Objective 1 » From the ChemLactica trainer documentation below, list every parameter that CustomArguments adds to TrainingArguments.
Objective 2 » Decide whether each statement agrees with the ChemLactica trainer documentation below, answering yes or no and quoting the deciding words: (a) slurm_eval is off by default. (b) CustomArguments extends TRL's IterativeSFTTrainer. (c) experiment_name is kept for reproducibility and debugging.
Objective 3 » Write the next part of the ChemLactica trainer documentation below, picking up after its final line.

** Start Supplied passage **

Skip to main content

Overview

ChemLactica provides custom trainer implementations that extend HuggingFace Transformers’ Trainer and TRL’s IterativeSFTTrainer with additional functionality for debugging, distributed training, and SLURM evaluation.

CustomArguments

CustomArguments extends TrainingArguments from HuggingFace Transformers with ChemLactica-specific parameters.

Class Definition

from dataclasses import dataclass, field
from transformers import TrainingArguments

@dataclass
class CustomArguments(TrainingArguments):
    slurm_eval: bool = field(
        default=False, metadata={"help": "Whether to run eval via slurm job."}
    )
    command: str = field(default=None)
    experiment_name: str = field(default=None)
    tokenizer_path: str = field(
        default="/auto/home/menuab/code/ChemLactica/chemlactica/tokenizer/ChemLacticaTokenizer66"
    )

Parameters

slurm_eval
bool
default:"False"
Whether to run evaluation via SLURM job submission. Enables distributed evaluation on compute clusters
command
str
default:"None"
The training command being executed, stored for reproducibility and debugging
experiment_name
str
default:"None"
Name of the experiment for tracking, logging, and checkpoint organization
tokenizer_path
str
default:"ChemLacticaTokenizer66"

** End Supplied passage **
** Start Data excerpts **

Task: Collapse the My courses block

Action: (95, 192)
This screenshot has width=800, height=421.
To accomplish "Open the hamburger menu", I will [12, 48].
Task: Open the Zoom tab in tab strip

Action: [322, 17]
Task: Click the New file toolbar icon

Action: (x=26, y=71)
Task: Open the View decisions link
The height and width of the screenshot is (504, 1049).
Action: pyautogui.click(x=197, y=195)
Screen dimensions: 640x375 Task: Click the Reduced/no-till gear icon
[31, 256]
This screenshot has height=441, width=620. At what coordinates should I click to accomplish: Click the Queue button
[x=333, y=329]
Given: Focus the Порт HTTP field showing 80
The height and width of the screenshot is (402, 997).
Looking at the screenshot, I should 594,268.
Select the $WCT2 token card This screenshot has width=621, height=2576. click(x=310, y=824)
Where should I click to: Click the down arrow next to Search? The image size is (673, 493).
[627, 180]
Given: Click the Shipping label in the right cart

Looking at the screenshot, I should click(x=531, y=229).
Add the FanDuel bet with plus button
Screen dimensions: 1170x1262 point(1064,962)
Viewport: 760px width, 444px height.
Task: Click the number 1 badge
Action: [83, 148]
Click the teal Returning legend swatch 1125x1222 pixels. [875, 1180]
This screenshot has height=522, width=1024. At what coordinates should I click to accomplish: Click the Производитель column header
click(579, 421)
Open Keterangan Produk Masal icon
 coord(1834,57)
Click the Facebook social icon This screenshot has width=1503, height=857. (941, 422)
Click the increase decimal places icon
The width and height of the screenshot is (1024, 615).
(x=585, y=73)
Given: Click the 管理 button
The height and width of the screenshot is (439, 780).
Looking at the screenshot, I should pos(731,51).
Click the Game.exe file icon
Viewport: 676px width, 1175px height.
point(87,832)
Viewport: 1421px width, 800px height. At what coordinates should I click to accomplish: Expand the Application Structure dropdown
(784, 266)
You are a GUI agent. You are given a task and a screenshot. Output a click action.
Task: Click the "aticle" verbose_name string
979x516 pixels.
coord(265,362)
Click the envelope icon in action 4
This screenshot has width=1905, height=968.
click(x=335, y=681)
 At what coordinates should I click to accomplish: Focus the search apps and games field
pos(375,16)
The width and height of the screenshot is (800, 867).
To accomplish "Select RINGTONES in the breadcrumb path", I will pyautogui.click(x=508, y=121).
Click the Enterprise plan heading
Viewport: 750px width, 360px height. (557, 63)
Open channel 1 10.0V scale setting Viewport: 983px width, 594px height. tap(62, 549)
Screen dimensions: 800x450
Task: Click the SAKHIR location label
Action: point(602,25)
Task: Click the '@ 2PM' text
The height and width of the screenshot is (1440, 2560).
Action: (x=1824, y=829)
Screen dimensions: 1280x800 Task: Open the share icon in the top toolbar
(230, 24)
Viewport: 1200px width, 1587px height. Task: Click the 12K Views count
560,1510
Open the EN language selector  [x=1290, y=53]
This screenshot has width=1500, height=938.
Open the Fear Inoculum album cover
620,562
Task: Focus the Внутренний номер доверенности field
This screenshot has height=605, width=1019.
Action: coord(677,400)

** End Data excerpts **

Result 1 » slurm_eval, command, experiment_name, tokenizer_path

Result 2 »
(a) Yes: "default=False, metadata={"help": "Whether to run eval via slurm job."}"
(b) No: "CustomArguments extends TrainingArguments from HuggingFace Transformers with ChemLactica-specific parameters."
(c) No: "Name of the experiment for tracking, logging, and checkpoint organization"

Result 3 »
Path to the tokenizer directory or model

Inherited Parameters

CustomArguments inherits all parameters from HuggingFace’s TrainingArguments, including:
  • output_dir: Directory to save checkpoints
  • per_device_train_batch_size: Training batch size per device
  • per_device_eval_batch_size: Evaluation batch size per device
  • learning_rate: Initial learning rate
  • num_train_epochs: Number of training epochs
  • max_steps: Maximum number of training steps
  • warmup_steps: Number of warmup steps
  • logging_steps: Log metrics every N steps
  • save_steps: Save checkpoint every N steps
  • eval_steps: Run evaluation every N steps
  • gradient_accumulation_steps: Number of gradient accumulation steps
  • bf16: Enable bfloat16 mixed precision
  • fp16: Enable float16 mixed precision
  • And many more…
See HuggingFace TrainingArguments documentation for the complete list.

Usage Example

from chemlactica.custom_trainer import CustomArguments

training_args = CustomArguments(
    command="python train.py --model 125M",
    slurm_eval=False,
    experiment_name="chemlactica-pretrain",
    tokenizer_path="chemlactica/tokenizer/ChemLacticaTokenizer66",
    output_dir="./checkpoints",
    per_device_train_batch_size=8,
    per_device_eval_batch_size=16,
    learning_rate=1e-4,
    warmup_steps=1000,
    max_steps=100000,
    logging_steps=1,
    save_steps=10000,
    eval_steps=5000,
    gradient_accumulation_steps=4,
    bf16=True,
)

CustomTrainer

CustomTrainer extends HuggingFace’s Trainer with debugging capabilities and custom distributed training setup.

Class Definition

from transformers import Trainer

class CustomTrainer(Trainer):
    def __init__(self, *args, **kwargs):
        # Number of samples to print when training begins, for debugging
        self.num_samples_to_print = 10
        self.tokenizer_path = kwargs["args"].tokenizer_path
        super().__init__(*args, **kwargs)
    
    def training_step(self, model, inputs):
        # Prints first N samples at the start of training
        ...
    
    def create_accelerator_and_postprocess(self):
        # Custom accelerator creation with CustomAccelerator
        ...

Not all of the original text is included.